Клавдея взяла Ильчу под локоть. Тихо переступая, они поднялись по ступеням крыльца. В избе пахло полынью По совету соседей, Ильча спал на полынном матраце.
— Ложи кробать, разболокать надо, — проговорила шаманка, помогая Клавдее.
Ильчу раздели. Дряблая кожа складками собралась у него на костях. Грудь ввалилась корытом, жесткой щетиной топорщились на ней волосы.
— Горишь? — спросила шаманка.
— Горю, — глухо ответил Ильча.
Она склонилась ему головой на грудь, послушала.
— Кипит?
— Кипит, — подтвердил Ильча.
— Гляди глаза, — приказала она, прокалывая Ильчу черными зрачками.
Ильча не выдержал и отвернул голову.
— Оболокай, — махнула шаманка и пошла к двери.
Клавдея догнала ее на пороге.
— Ты пошто же уходишь? — спросила она, схватив ее за руку.
— Пойду, однако. Мой такой огонь не шаманит, такой огонь огнем гасит. Гроза под сухой листвень зарыбать надо. Может, умрет. Может, нет.
— Так как же? — слабея, спросила Клавдея.
Ей так много говорили про эту женщину. Что шаманит она не так, как другие. Не корчится в пляске, не шепчет, не брызгает водой, а поит хорошими травами, прижигает, где надо, огнем.
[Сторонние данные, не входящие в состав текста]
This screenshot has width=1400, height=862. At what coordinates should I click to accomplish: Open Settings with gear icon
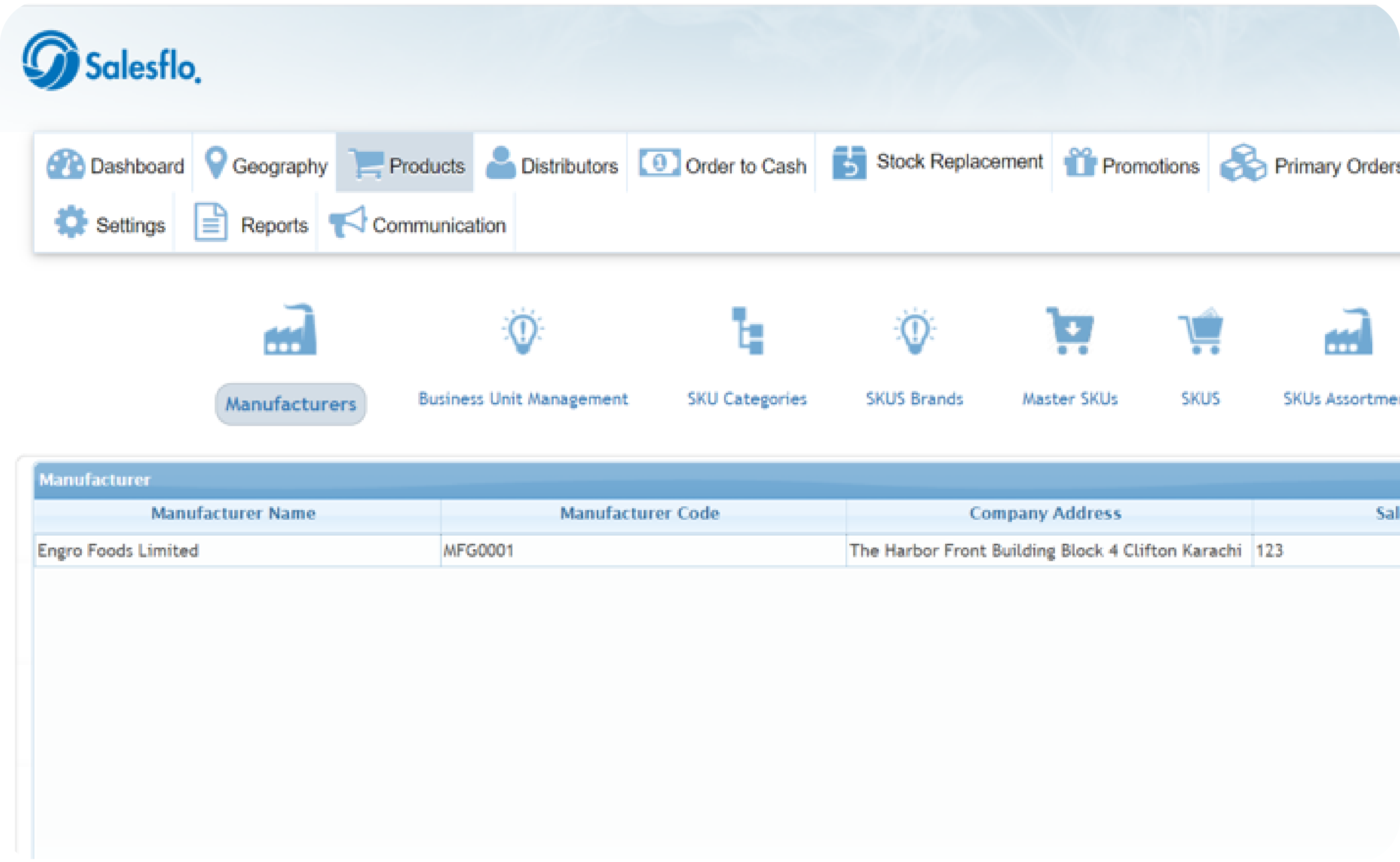pyautogui.click(x=109, y=224)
— Как же быть? — повторила она.
— Не знай, не знай. Груди кипит, глаза не терпит, однако, дух замер бопсе. Мой шаманит жибой дух.
— Что же это, господи? — зашептала, съежившись, Клавдея.
— Худо тебе, баба. Сгорит мужик.
Клавдея опустилась на ступеньку крыльца. По щекам покатились жгучие слезы. Сквозь плотно прикрытую дверь пробивался глухой кашель Ильчи. Шаманка, мягко ступая камасьими унтами, вышла из ворот.